All lectures, assignments, handouts, and review materials are available online through myeLearning to all students. Blended leaning techniques will be employed. Lectures will be supplemented with laboratory work and group discussions.

Assessment is designed to encourage students to work continuously with the course materials. Active learning will be achieved through assignments and problem sheets allowing continuous feedback and guidance on problem solving techniques in tutorials and lectures. Assessment will be based on the assignments and in-course tests followed by a comprehensive final examination.

How to Study For This Course


“There is no royal road to Geometry”: Response by Euclid to King Ptolemy’s request for a quick introduction to geometry.


Mathematics is not a spectator sport. In order to develop understanding and problem solving skills it is essential that students do many exercises and problems, including many problems additional to those set in assignments. This is the best way to learn the material properly and also to revise. One cannot learn Calculus by simply reading the notes given in class and looking over worked examples.


Students majoring in Mathematics or Actuarial Science will need to know and understand this material thoroughly and will use it in their future courses. It must become firmly entrenched in long-term memory, not something to be forgotten the day after the final examination. Again, the best way to do this is through a great deal of practice in solving problems. It is particularly important that students follow-up on course lectures by reading through the definitions and proofs given in class. The best way to do this is by careful revision of lecture notes, and consultation with lecturers and tutors whenever necessary. Do not forget that you have a textbook! Read it! It will give you a second perspective on the material in the course and will make you less dependent on your lecturer. Independent reading also develops your ability to study and learn on your own. Textbooks are also valuable sources of examples and problems.

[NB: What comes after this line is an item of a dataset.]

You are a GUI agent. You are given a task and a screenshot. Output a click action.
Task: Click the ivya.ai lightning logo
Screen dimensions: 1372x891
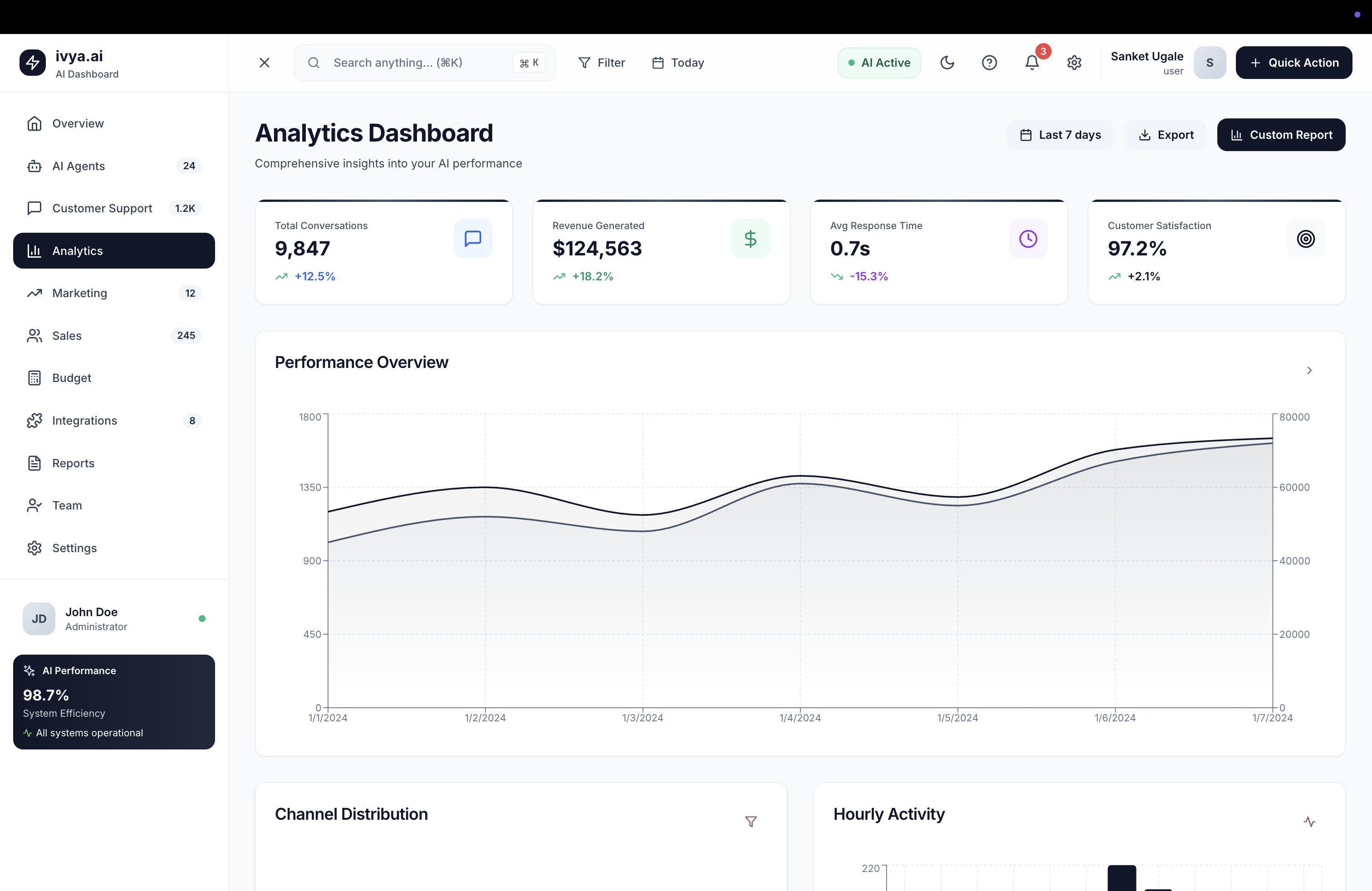tap(33, 63)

The Department operates a help desk. This provides one-on-one assistance for students by Teaching Assistants (who run your tutorials). You should take advantage of this facility. Check myeLearning or the Departmental Office for information about this.


It should be stressed that relying solely on the solution of past papers is not the ideal way to study for coursework or final examinations. For this purpose, more time should be dedicated to revising the assignment problems that have been discussed during tutorials, as well as the proofs and examples given during lectures.


Learning Outcomes


Upon successful completion of this course, students will be able to:


  • Represent a point in Cartesian or Polar co-ordinates.
  • Differentiate functions using the product rule, quotient rule, chain rule, Leibnitz’s Formula and using implicit differentiation.
  • Differentiate a function defined in terms of a parameter.
  • Use differentiation to determine relative extrema.
  • Sketch curves.
  • Use Taylor and Maclaurin series for polynomial approximations.
  • Integrate expressions involving standard functions using basic techniques including substitution, integration by parts and by partial fractions.
  • Apply integration to determine the length of curves and areas of regions.
  • Solve first order differential equations, using various methods.
  • Solve second order ordinary linear homogeneous and non-homogeneous differential equations with constant coefficients.